Billionaire investor Carl Icahn says he will keep Trump
Taj Mahal open if Local 54 drops a court appeal over worker benefits.
“It’s real simple. If they pull the appeal, we’ll keep
the place open without state aid,” Icahn, who is the casino's main lender and
de facto owner, said Wednesday.
The announcement came about an hour before hundreds of
union supporters marched down the Atlantic City Boardwalk in frigid weather to
decry the billionaire as a mercenary union-buster, while at the same time
calling on him to save the Taj.
The casino is expected to close on or around Dec. 12,
taking about 2,700 jobs with it.
Its bankrupt parent, Trump Entertainment Resorts, had
been lobbying for state aid as part of a multipronged plan to rescue the
flailing Boardwalk property.
The company won approval from a federal judge in October
to cancel its labor contract with the union, effectively giving Trump
Entertainment the go-ahead to swap union pensions for 401(k) plans and end
payments to a union health fund. Under the new arrangement, which the company says
could save $14.6 million annually, workers would obtain insurance through the
Affordable Care Act.
The union appealed the ruling, which is at the heart of
the bitter dispute that spilled onto the Boardwalk Wednesday night.
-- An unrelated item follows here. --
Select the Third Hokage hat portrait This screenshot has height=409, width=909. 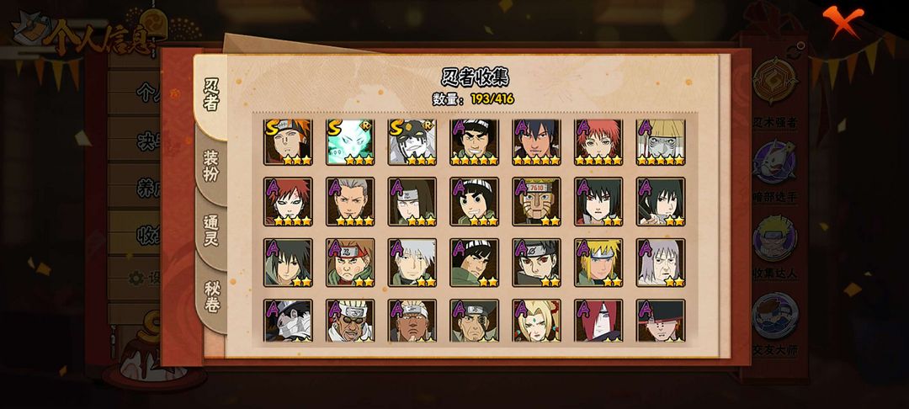(661, 142)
Asked at the march why the union is bent on pursuing the
appeal, Local 54 President Bob McDevitt said: “Because the only thing that the
bankruptcy judge left us with was our constitutional right to appeal.”
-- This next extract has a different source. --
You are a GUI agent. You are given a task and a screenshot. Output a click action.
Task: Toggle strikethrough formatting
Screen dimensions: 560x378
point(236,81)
Icahn, who controls the first-lien debt secured by the
Taj, said Trump Entertainment is losing $10 million a month. He said he'll
invest heavily in the property, but “the company simply can't be in limbo for
three months while the appeal is pending.”
Chris Lamorte, of Roselle, Union County, said he came to
the Boardwalk on Wednesday in an effort to stop benefit cuts at the Taj from
spreading to other properties, a concern McDevitt has also expressed.
“If it starts at one hotel, it can go to other hotels,”
said Lamorte, a massage therapist at a Hilton in Short Hills, Essex County, and
a member of Local 6 of the New York Hotel Trades Council. “We don’t want to let
what’s happening here go to other places.”